New parents also need estate planning. While it may be hard to consider while adjusting to having a new baby in the house, what would happen to that baby if something unexpected were to affect both parents? The estate planning attorney will create a last will and testament, which is used to name a guardian for any minor children, in case both parents pass. This also includes decisions that need to be made about the child’s education, medical treatment and even their social life. You’ll need to name someone to be the child’s guardian, and to be sure that they will raise your child the same way that you would.

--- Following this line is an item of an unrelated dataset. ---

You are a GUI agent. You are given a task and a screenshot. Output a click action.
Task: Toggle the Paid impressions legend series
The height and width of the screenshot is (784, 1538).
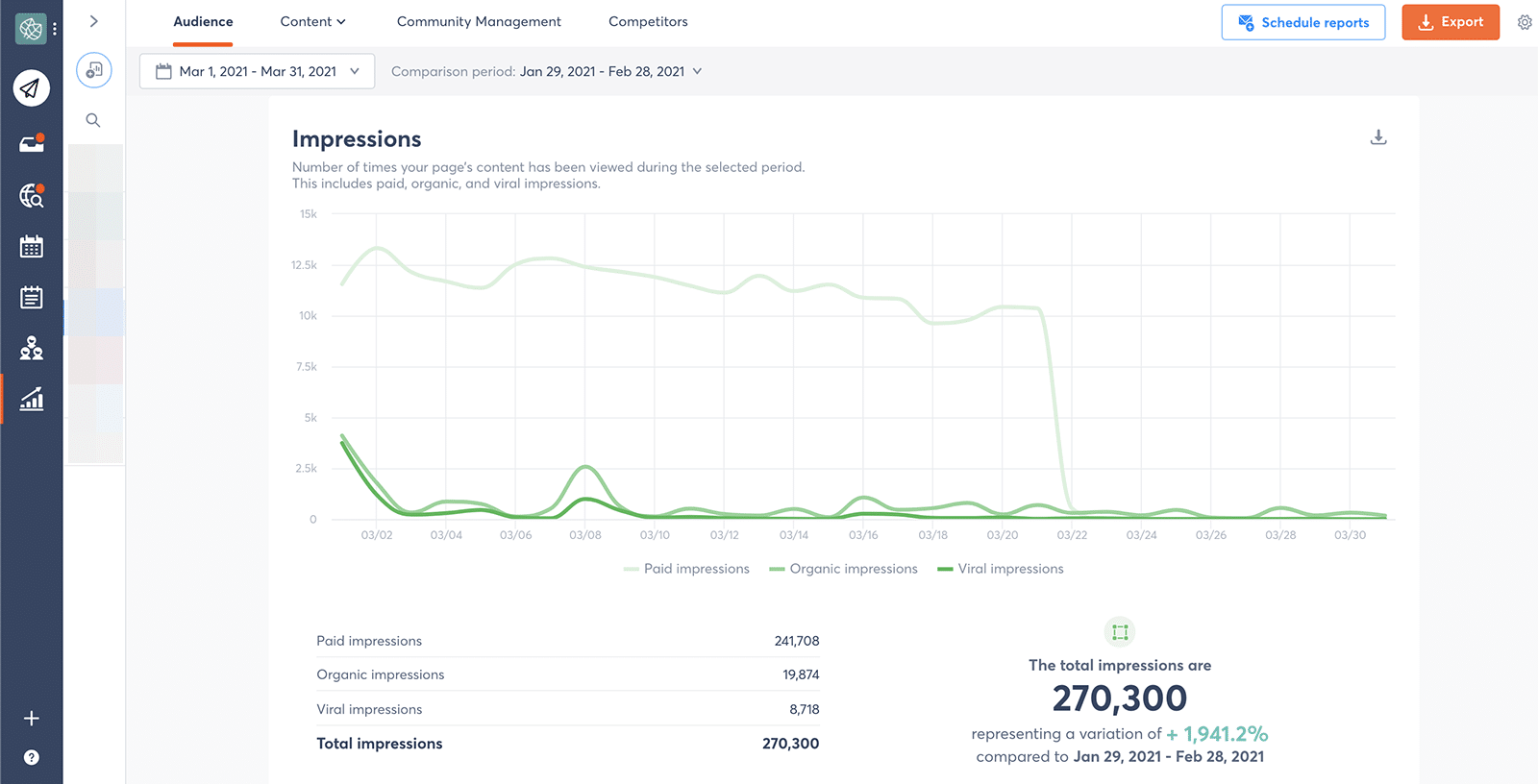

An estate plan includes naming a conservator, who is a person with control over a minor child’s finances. You’ll want to name a responsible person who is trustworthy and good with handling money. It is possible to name the same person as guardian and conservator. However, it may be wise to separate the responsibilities.

An estate plan also ensures that your children receive their inheritance, when you think they will be responsible enough to handle it. If a minor child’s parents die and there is no estate plan, the parent’s assets will be held by the court for the benefit of the child. Once the child turns 18, he or she will receive the entire amount in one lump sum. Few who are 18-years old are able to manage large sums of money. Estate planning helps you control how the money is distributed. This is also something to consider, when your children are the beneficiaries of any life insurance policies. An estate planning attorney can help you set up trusts, so the monies are distributed at the right time.

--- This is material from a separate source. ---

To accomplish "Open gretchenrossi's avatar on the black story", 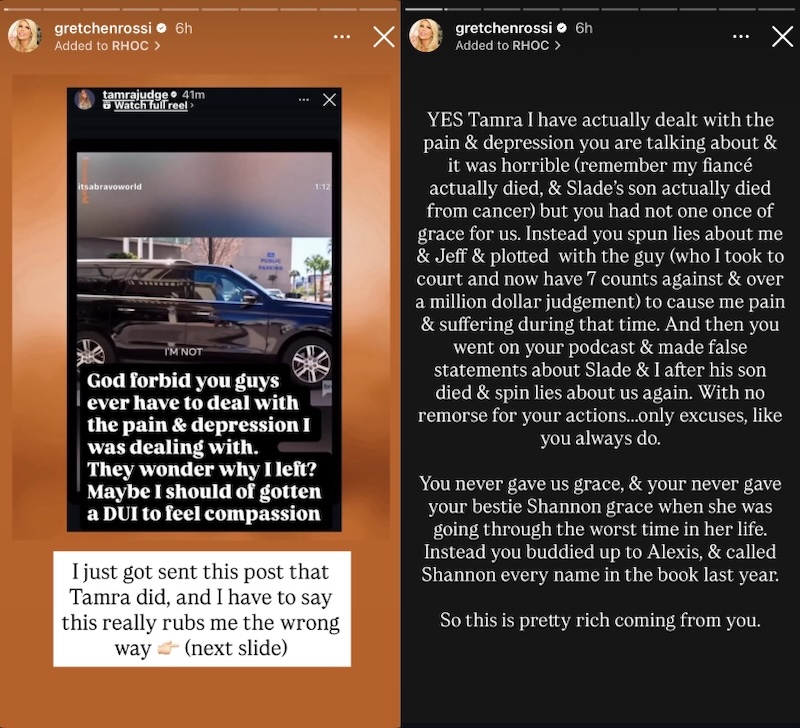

When people enter their ‘golden’ years—that is, they are almost retired—it is the time for estate plans to be reviewed. You may wish to name your children as power of attorney and medical power of attorney, rather than a sibling. It’s best to have people who will be younger than you for these roles as you age. This may also be the time to change how your wealth is distributed. Are your children old enough to be responsible with an inheritance? Do you want to create a legacy plan that includes charitable giving?

Lastly, update your estate plan any time there are changes in the family structure. Divorce, death, marriage or individuals with special needs all require a different approach to the basic estate plan. It’s a good idea to revisit an estate plan anytime there have been major changes in your relationships, to the law, or changes to your financial status.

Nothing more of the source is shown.